Worum es beim Fluglärmstreit geht (NZZ)

Publiziert von VFSNinfo am
Gastkommentar

Flughafen und Medien geben alles, um die Bewohner verschiedener Regionen gegeneinander aufzuhetzen.

Matthias Dutli

Bei den Debatten um den Zürcher Flughafen wird die wichtigste Tatsache ausser acht gelassen. In erster Linie geht es weder um Lärm noch um Sicherheit, nicht um Arbeitsplätze oder Gerechtigkeit. Es geht darum, dass unsere Gesetze missachtet werden, und zwar vom Bund.

Deshalb zur Erinnerung: Der Flughafen wurde in den fünfziger Jahren in Betrieb genommen. Ausgehend von den Flugrouten sind Siedlungen gewachsen – am meisten dort, wo es keine Schneise gab. Entgegen behördenverbindlichen Richtplänen, Umweltschutz- und Raumplanungsgesetzen wurden 2003 die Südanflüge quasi per Notrecht eingeführt – bis es eine andere Lösung gebe, hiess es damals von offizieller Seite. Seither hat das Bundesamt für Zivilluftfahrt (Bazl) keine Lösungen präsentiert und insbesondere dem gekröpften Nordanflug nicht zum Durchbruch verholfen. Die Südroute soll nun aber auch für Starts geöffnet werden.
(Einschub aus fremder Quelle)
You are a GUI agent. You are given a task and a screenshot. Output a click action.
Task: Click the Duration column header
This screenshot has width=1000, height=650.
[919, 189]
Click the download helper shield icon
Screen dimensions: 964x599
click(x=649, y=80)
Sämtliche Argumente für eine Erweiterung des Flughafens wie Sicherheit, Abnahme von Verspätungen, mit falschen Prognosen begründeter Kapazitätsmangel usw. wurden widerlegt. Die sachlichen Argumente wurden beim Bazl aber nicht aufgenommen. Sollte der Zürcher Fluglärmindex, wie der Flughafen jetzt fordert, abgeschafft werden, wäre das nur eine weitere Runde im seit 2003 dauernden Spiel «Die Regierung hintergeht ihre Bevölkerung». Sie missachtet Volksentscheide (fünfte Etappe im Ausbau des Flughafens, die Ablehnung der Lärmverteilungsinitiative). Sie wartet mit der juristischen Arbeit, bis Missstände normal geworden sind.

So wurde die Beschwerde gegen die Südroute von 2003 erst 2008 bearbeitet. Östlich des Flughafens werden Enteignungsverfahren seit Jahren gar nicht mehr behandelt – die zuständige Schätzungskommission sei unterdotiert (NZZ 28. 12. 17). Sie nimmt der Bevölkerung jede rechtliche Möglichkeit, sich zu wehren, so kann nur Anspruch auf Entschädigung bekommen, wer seine Immobilie vor 1961 gekauft hat und heute gegen neunzig Jahre alt sein dürfte. Mieter können nicht klagen und sind machtlos, wenn sich der Vermieter nicht für sie einsetzt und zum Beispiel keine Fensterschliessmotoren beantragt.

Derweil geben Flughafen und Medien alles, um die Bewohner verschiedener Regionen gegeneinander aufzuhetzen. Was immer weniger gelingt, denn die sogenannten Fluglärmgegner haben längst gemerkt, dass sie zusammenarbeiten müssen, um sich zu wehren: beispielsweise gegen das vorgeschlagene Lärmgebührenmodell, das ausgerechnet die lautesten Flugzeuge in der Nacht von Lärmbussen befreien will. Oder gegen die Forderungen des Flughafens nach mehr Routen, Schnellabrollwegen, Pistenausbauten usw. für einen möglicherweise nie kommenden Kapazitätsengpass – die Flugbewegungen stagnieren dank besser ausgelasteten Maschinen seit Jahren!

Wo auch immer wir wohnen, uns beschäftigen dieselben Fragen: Warum fördert der Bund den Flughafen so stark? Weshalb ist Fliegen im Vergleich zu Bahnfahren viel zu billig? Weshalb bezahlt der Flughafen keine Abgaben für seine CO2-Emmissionen, obschon es das erklärte Ziel des Bundesrats ist, den CO2-Ausstoss zu senken? Weshalb wird der Flughafen, der gerade einmal vier Prozent zur Wertschöpfung des Kantons Zürich beiträgt, gebetsmühlenartig als Wirtschaftsmotor bezeichnet? Warum setzt der Bund die Wünsche Deutschlands so konsequent um, statt mittels starken Auftretens in Berlin die Interessen des eigenen Landes einzufordern?

Hoffen wir, dass der Zürcher Regierungsrat seine Verantwortung wahrnimmt und dabei die Interessen der eigenen Bevölkerung höher einstuft als die wirtschaftlichen eines deutschen Luftfahrtkonzerns, indem er von seinem Vetorecht im Verwaltungsrat der Flughafen Zürich AG Gebrauch macht.

Matthias Dutli ist Präsident des Vereins Flugschneise Süd – Nein.